El modelo de Alfred Gell es incuestionablemente valioso e iluminador. No hay duda. Es una teoría del arte y la cultura material que no solamente debe ser conocida sino aprendida y ejercitada. Pero aún es insuficiente para responder a las preguntas sobre cómo aprendemos de la práctica y en particular del arte. Las variedades del arte atraviesan en su diversidad de roles las distintas culturas, tiempos y espacios. A veces su agencia es parte de la violencia, como las decoraciones de los escudos que ilustra Gell, cuya función es asustar al enemigo; a veces, como la arquitectura del Vaticano, está orientada a aplastar al visitante de aquel espacio y reducirle a un tamaño mínimo frente al poder celestial y de sus representantes en la Tierra. Pero a veces, también, puede ser liberador como el friso de las guerras entre lapitas y centauros expoliado en Berlín y narrado como un ejemplo de la lucha de clases por el obrero de La estética de la resistencia de Peter Weis. El ensamblamiento de esta novela y de la gigantomaquia que abruma en el hall del Museo de Pérgamo produce, al igual que la agresión a La Venus del espejo, una resignificación que puede que irreversiblemente nos lleve a ser otro tipo de espectadores de la obra.

Alfred Gell centró su teoría en las artes visuales plásticas, la escultura y la pintura, pero el teatro es una metáfora y metonimia mucho más iluminadora de la capacidad del arte para transformar colectivamente a la sociedad. En el teatro, el objeto producido, la representación, adopta una forma material compleja que nos sirve de andamio para explorar la transfiguración estética colectiva. Se produce lo que Guy Debord llamaba una “situación”, una clausura espacio-temporal en donde ocurre el acontecimiento. Henry Lefebvre usó más el término cronológico de “momentos”. El arte produce situaciones o momentos. En ellos se ensamblan estructuras materiales como es el espacio teatral, el escenario y el lugar del espectador, la tramoya y al mismo tiempo se ensamblan cuerpos y almas: las de los actores y los espectadores, cada uno en posiciones distintas y en una suerte de división social del trabajo emocional.

El esquema dramatúrgico contiene más densidad en las relaciones agenciales y por ello ejemplifica mucho mejor el poder del arte en la educación estética de la humanidad (dominada). El objeto, la situación, el momento, es la presentación de un drama bajo prototipos diversos: puede ser una tragedia, melodrama, comedia, teatro posdramático, pero siempre bajo la idea general de que hay algún antagonismo presente en la sala: alguien tiene lo que otro desea. Autores e intérpretes se transforman para producir un efecto en los espectadores, quienes, a su vez, como espectadores emancipados, se reúnen en algo así como una asamblea en la que la voz la tienen los intérpretes, pero en la que los contenidos son parte de los recursos comunes para entender situaciones complejas.

Reto 1: Reproduce el fragmento del texto sobre el arte y el teatro comprendido entre "El esquema dramatúrgico" y "entender situaciones complejas.", ambos inclusive, sustituyendo "tragedia" por "farsa".
Reto 2: Según el texto sobre el arte y el teatro, ¿qué término usó Henry Lefebvre?
Reto 3: Prosigue el texto sobre el arte y el teatro a partir de su última oración.

Material de trabajo:

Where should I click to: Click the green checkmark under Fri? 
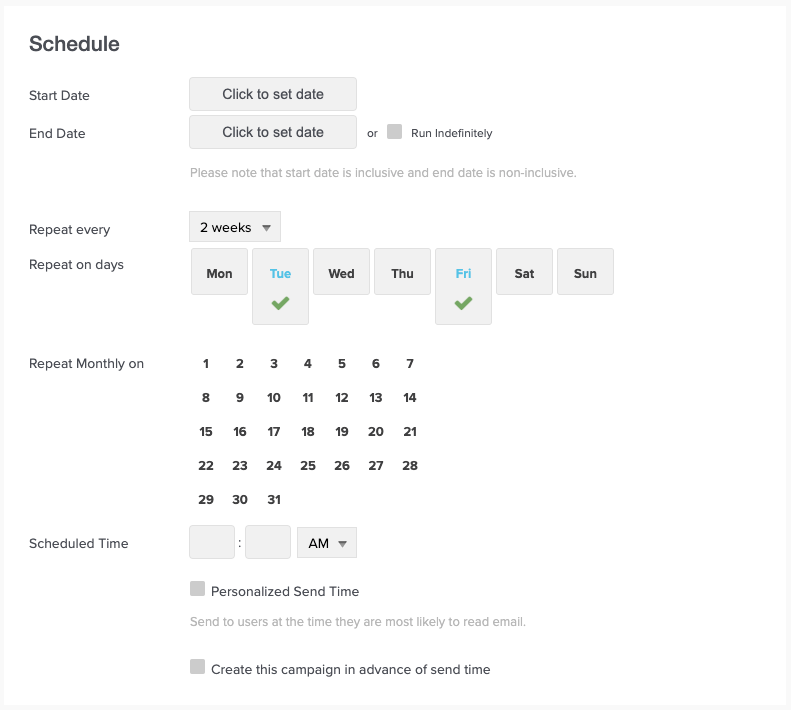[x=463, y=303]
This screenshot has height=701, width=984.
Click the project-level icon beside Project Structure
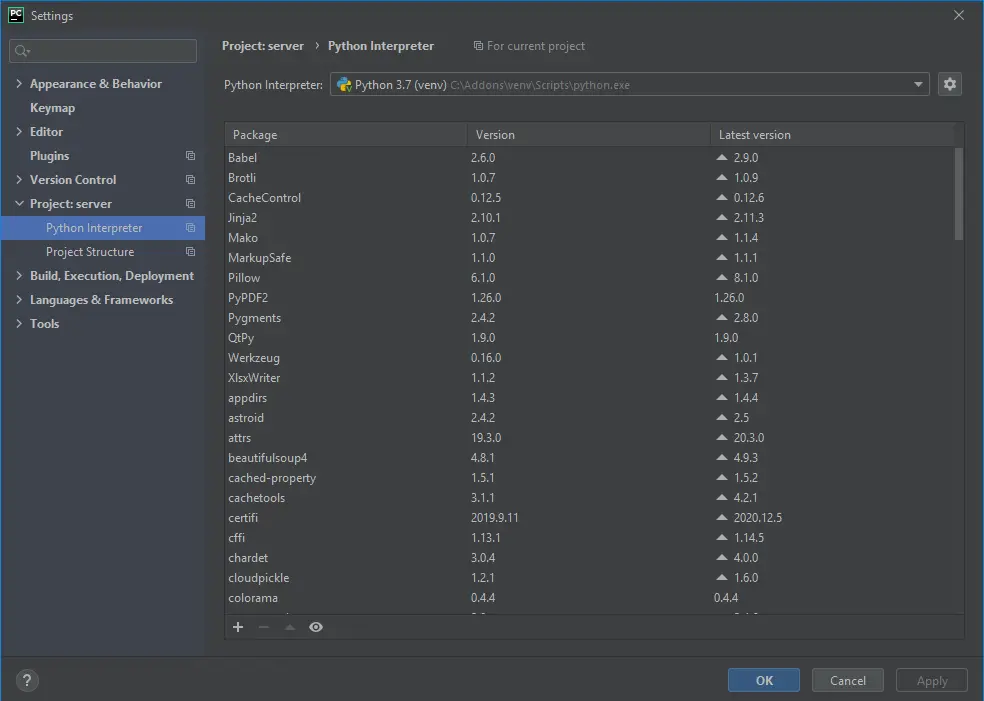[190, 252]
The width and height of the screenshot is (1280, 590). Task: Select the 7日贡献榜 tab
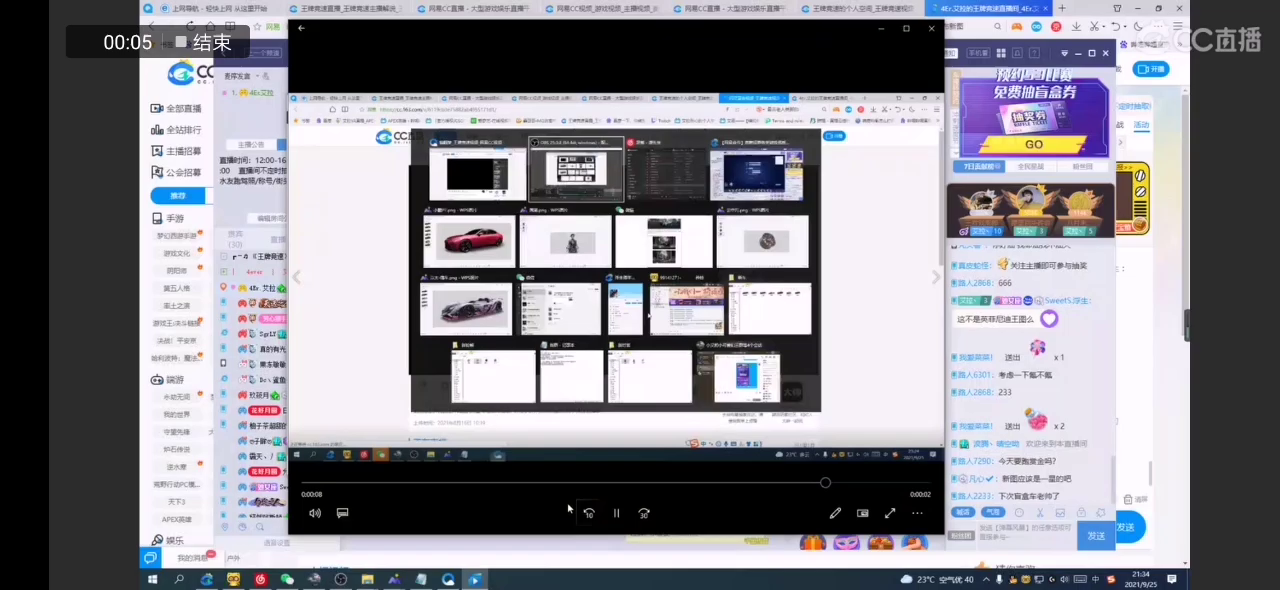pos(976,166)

---

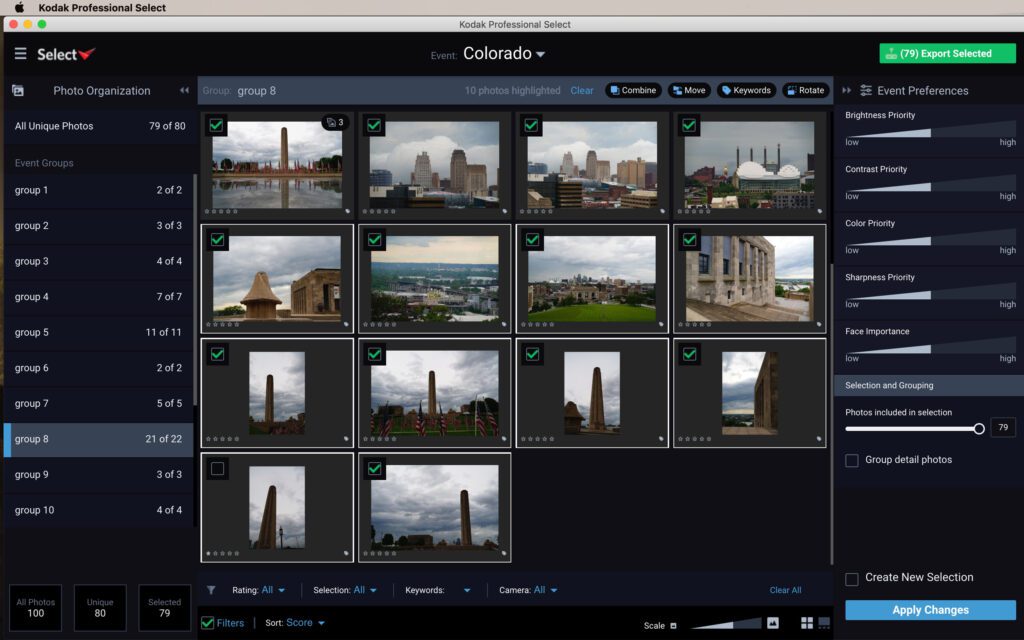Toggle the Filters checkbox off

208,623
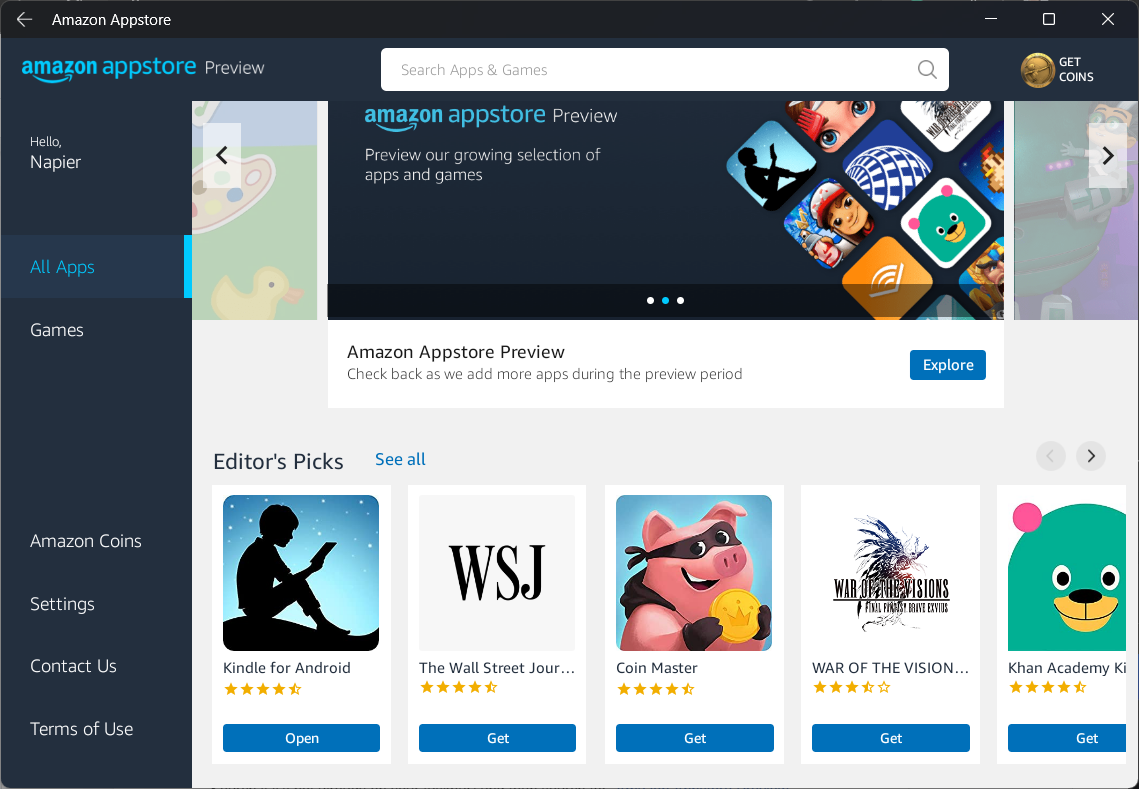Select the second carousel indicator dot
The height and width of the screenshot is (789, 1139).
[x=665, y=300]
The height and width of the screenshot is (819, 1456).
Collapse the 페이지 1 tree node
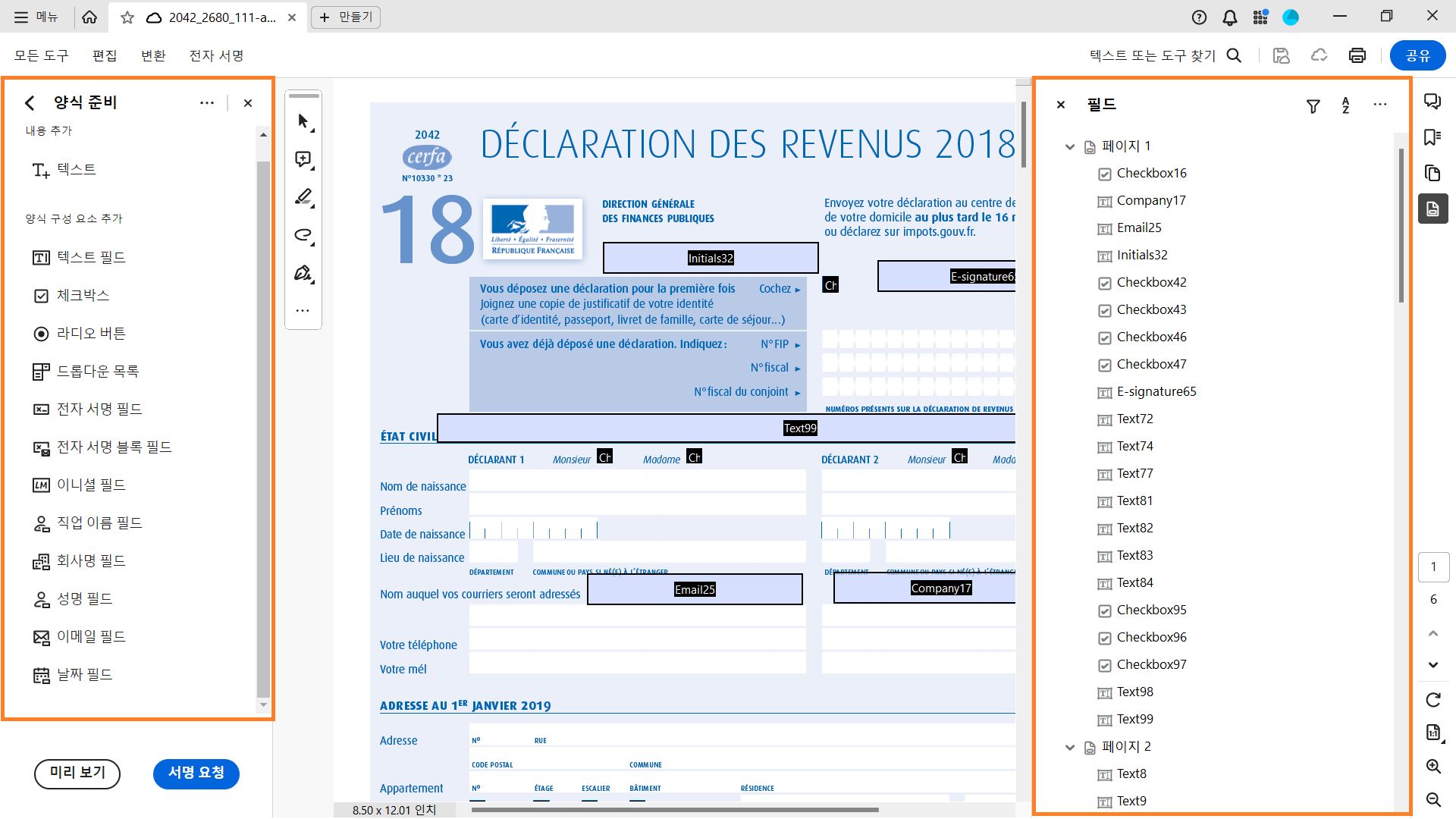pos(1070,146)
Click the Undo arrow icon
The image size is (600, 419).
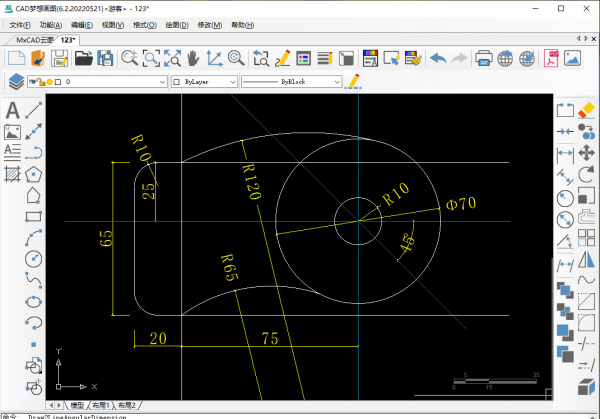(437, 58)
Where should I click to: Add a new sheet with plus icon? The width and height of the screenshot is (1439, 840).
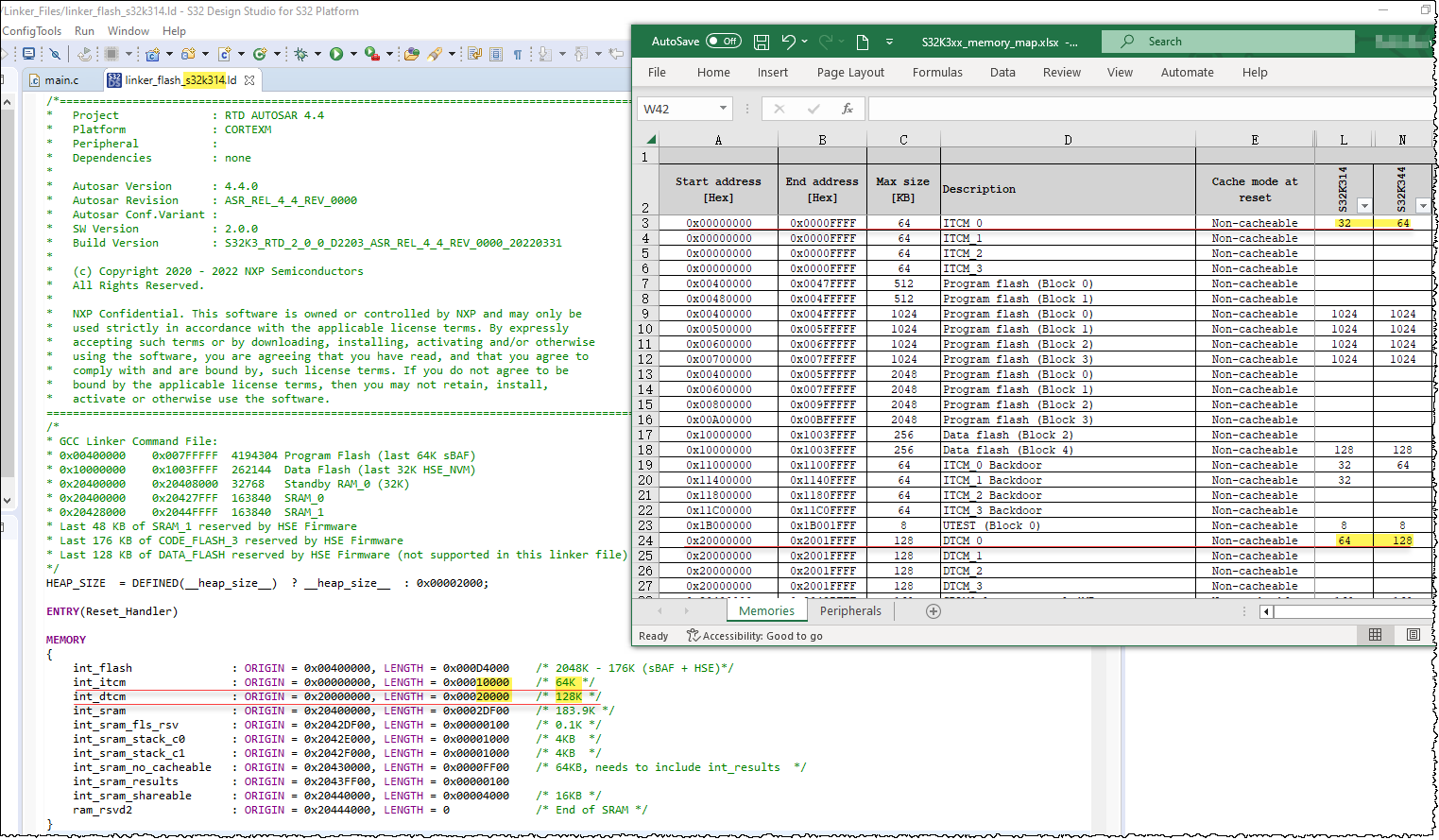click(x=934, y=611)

* * *

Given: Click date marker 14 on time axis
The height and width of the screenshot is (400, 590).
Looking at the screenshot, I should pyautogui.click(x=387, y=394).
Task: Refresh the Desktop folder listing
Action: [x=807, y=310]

Resultado final 1:
El esquema dramatúrgico contiene más densidad en las relaciones agenciales y por ello ejemplifica mucho mejor el poder del arte en la educación estética de la humanidad (dominada). El objeto, la situación, el momento, es la presentación de un drama bajo prototipos diversos: puede ser una farsa, melodrama, comedia, teatro posdramático, pero siempre bajo la idea general de que hay algún antagonismo presente en la sala: alguien tiene lo que otro desea. Autores e intérpretes se transforman para producir un efecto en los espectadores, quienes, a su vez, como espectadores emancipados, se reúnen en algo así como una asamblea en la que la voz la tienen los intérpretes, pero en la que los contenidos son parte de los recursos comunes para entender situaciones complejas.

Resultado final 2: El término cronológico de "momentos".

Resultado final 3:
El teatro tiene en sus variedades (la emocional de la línea Artaud, la distancia reflexiva de la línea Brecht) el poder de hacer presente en un lugar y contexto concreto la complejidad de la agencia personal y colectiva. Aristóteles nos recordaba que el teatro gusta porque no es sino una representación de la acción humana. Tiene el poder del relato, y por ello una fuerza elemental que está antes que los conceptos. Podemos aprender de un relato aunque no tengamos aún conceptos para nombrar lo que ocurre. Asistimos a una representación del poema de Shakespeare, “La violación de Lucrecia” y escuchamos una de las estrofas:

¿Por qué invade el gusano el virginal capullo?
¿O incuban los cuclillos en nido de gorrión?
 ¿O envenenan con fango los sapos a las fuentes?
¿O el dictador se oculta en el pecho más noble?
¿Por qué violan los reyes sus propias ordenanzas?
Será que lo perfecto nunca es tan absoluto
que no admita impurezas o algo lo contamine.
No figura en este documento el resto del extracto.